# SOURCE TEXT

The state machines in regexes are special-purposed for matching strings. But I find programmers don't use this paradigm nearly enough. You often see a terrifyingly long set of conditionals, frantically trying to capture everything that could have gone in a user's journey through an app, when it could be so much easier to directly model it as a state machine.

Origins

As far as I know, the prolific hacker Abigail invented it in 1998 or some time before. Abigail was famous for posting enigmatic but ingenious one-liner scripts in her signatures on forums. At the time, web forums were rare, and a distributed discussion protocol called Netnews was popular.

Everything was text, so, for flavor, people would add signatures to their posts. Some people added ascii art. In some programming communities, you would add a tiny one-liner program to show off your skills.

Abigail had a large number of these, and were apparently automatically rotated for each new post. Here's the first post I could find that used the prime-finding regex. I'm including the full post just so you get the flavor of how it would look.

Date: 16 Sep 1998 20:19:40 GMT
From: abigail@fnx.com (Abigail)

# INFORMATION SHOWN
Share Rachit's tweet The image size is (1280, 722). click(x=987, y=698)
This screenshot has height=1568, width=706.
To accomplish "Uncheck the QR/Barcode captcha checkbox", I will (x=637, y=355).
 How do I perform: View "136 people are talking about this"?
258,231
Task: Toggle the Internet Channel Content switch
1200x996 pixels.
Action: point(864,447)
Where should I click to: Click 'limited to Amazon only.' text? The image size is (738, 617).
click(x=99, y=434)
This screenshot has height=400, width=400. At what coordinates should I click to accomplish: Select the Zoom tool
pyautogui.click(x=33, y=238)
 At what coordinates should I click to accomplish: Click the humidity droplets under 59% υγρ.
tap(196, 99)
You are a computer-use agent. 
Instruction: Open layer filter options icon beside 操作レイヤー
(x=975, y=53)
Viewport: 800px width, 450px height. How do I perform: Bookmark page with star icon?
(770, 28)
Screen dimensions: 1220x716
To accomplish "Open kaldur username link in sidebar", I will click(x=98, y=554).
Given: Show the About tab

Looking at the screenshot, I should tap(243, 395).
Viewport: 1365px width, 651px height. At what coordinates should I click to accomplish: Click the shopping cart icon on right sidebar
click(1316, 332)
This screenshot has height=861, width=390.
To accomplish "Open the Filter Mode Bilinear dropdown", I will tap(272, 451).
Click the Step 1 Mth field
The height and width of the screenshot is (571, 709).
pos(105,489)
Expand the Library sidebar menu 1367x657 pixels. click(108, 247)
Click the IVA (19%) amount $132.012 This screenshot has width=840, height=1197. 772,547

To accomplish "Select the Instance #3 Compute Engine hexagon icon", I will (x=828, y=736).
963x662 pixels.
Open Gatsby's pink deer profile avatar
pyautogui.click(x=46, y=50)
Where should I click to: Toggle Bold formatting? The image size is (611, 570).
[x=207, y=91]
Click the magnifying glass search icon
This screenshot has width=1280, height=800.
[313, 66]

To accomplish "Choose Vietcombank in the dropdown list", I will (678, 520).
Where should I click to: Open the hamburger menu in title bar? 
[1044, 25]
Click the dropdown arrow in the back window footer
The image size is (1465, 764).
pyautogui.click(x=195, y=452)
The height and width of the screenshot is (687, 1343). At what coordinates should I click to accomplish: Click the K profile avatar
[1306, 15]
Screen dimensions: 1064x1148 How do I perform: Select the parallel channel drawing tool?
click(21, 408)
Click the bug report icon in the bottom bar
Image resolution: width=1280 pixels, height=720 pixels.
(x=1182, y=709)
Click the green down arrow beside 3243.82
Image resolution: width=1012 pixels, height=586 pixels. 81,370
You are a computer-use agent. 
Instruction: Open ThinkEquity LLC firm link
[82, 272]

# ASSIGNED TASK
Copy the regex text above word for word, from "Abigail had a" up to and including "From: abigail@fnx.com (Abigail)".

# SOLUTION FOR THIS PROBLEM
Abigail had a large number of these, and were apparently automatically rotated for each new post. Here's the first post I could find that used the prime-finding regex. I'm including the full post just so you get the flavor of how it would look.

Date: 16 Sep 1998 20:19:40 GMT
From: abigail@fnx.com (Abigail)